As of January 10 2022, 53 sequences of the BA.2 sub-lineage of Omicron had been identified in the United Kingdom.
This sub-lineage, which was designated by Pangolin on 6 December 2021, does not have the spike gene deletion at 69-70 that causes S-gene target failure (SGTF), which has previously been used as a proxy to detect cases of Omicron. UKHSA are continuing to monitor data on the BA.2 sub-lineage closely.
Vaccine effectiveness (VE) against Omicron has again been updated in this week’s briefing.
As previously published, data continues to show vaccine effectiveness against hospitalisation for Omicron remains high.
A booster dose was associated with a 74% reduced risk of hospitalisation in the first 2 to 4 weeks after vaccination, with the figure dropping to 66% 10 weeks or more after this dose. When combined with VE against symptomatic disease, the reduced risk of hospitalisation climbed to 92% 2 to 4 weeks after a third dose of the vaccine, down to 83% after 10 weeks or more.
There is further data showing that effectiveness against symptomatic disease is significantly lower compared to the Delta variant, and wanes more quickly.
"Getting your booster jab remains the most effective way of protecting yourself and others from infection and severe disease.
Analysis shows that protection against symptomatic disease 2 to 4 weeks after a booster dose ranges from around 65% to 75%, dropping to 55% to 65% at 5 to 9 weeks – and 45% to 50% 10 weeks or more following the booster dose.
In the SIREN study, a large cohort of healthcare workers are tested regularly by PCR to detect asymptomatic infection in addition to normal testing practices for symptomatic infection. Updated analysis shows the additional incremental benefit from each vaccine exposure including for boosters, even in those who have had prior infection.
Prior infection is 44% effective at preventing future infection, increasing to 71% with 3 doses of the vaccine.
Technical Briefing 34 contains further analysis on symptom comparison on Omicron and Delta.
Of symptomatic cases, loss of smell and taste was found to be more common in people who tested positive for Delta than those who had Omicron.
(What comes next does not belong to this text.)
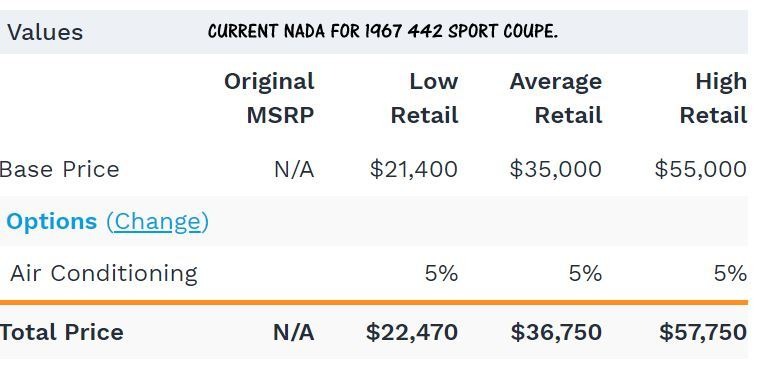Image resolution: width=761 pixels, height=375 pixels.
Task: Select the Original MSRP column header
Action: click(x=269, y=98)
This matches a recent study led by Oxford University and the Office for National Statistics (ONS), using data from the COVID-19 Infection Survey produced by the latter.
Hospital admissions in children aged 0 to 5
There are indications of a small rise in children admitted to hospital, but these early signals need further investigations before we can draw any conclusions about whether Omicron causes more severe illness in children.
Early data shows that young children who are hospitalised experience mild illness and are discharged after short stays in hospital. Data continues to show COVID-19 poses a very low health risk to children and infants.
However, any stay in hospital for a child is too long if you’re a parent and it’s important we all take precautions to avoid the spread of infection.
Follow the latest self-isolation rules if you develop symptoms – wear a mask where required to do so, take regular LFD tests and observe good hand hygiene.
We continue to urge everyone who is eligible to get a COVID-19 vaccine and booster.
Health and Social Care Secretary Sajid Javid said:
"This data is yet more evidence that vaccines remain our best line of defence against COVID-19.
"Booster jabs are protecting people against infection and severe disease – so I urge you to play your part in our national mission and get boosted now."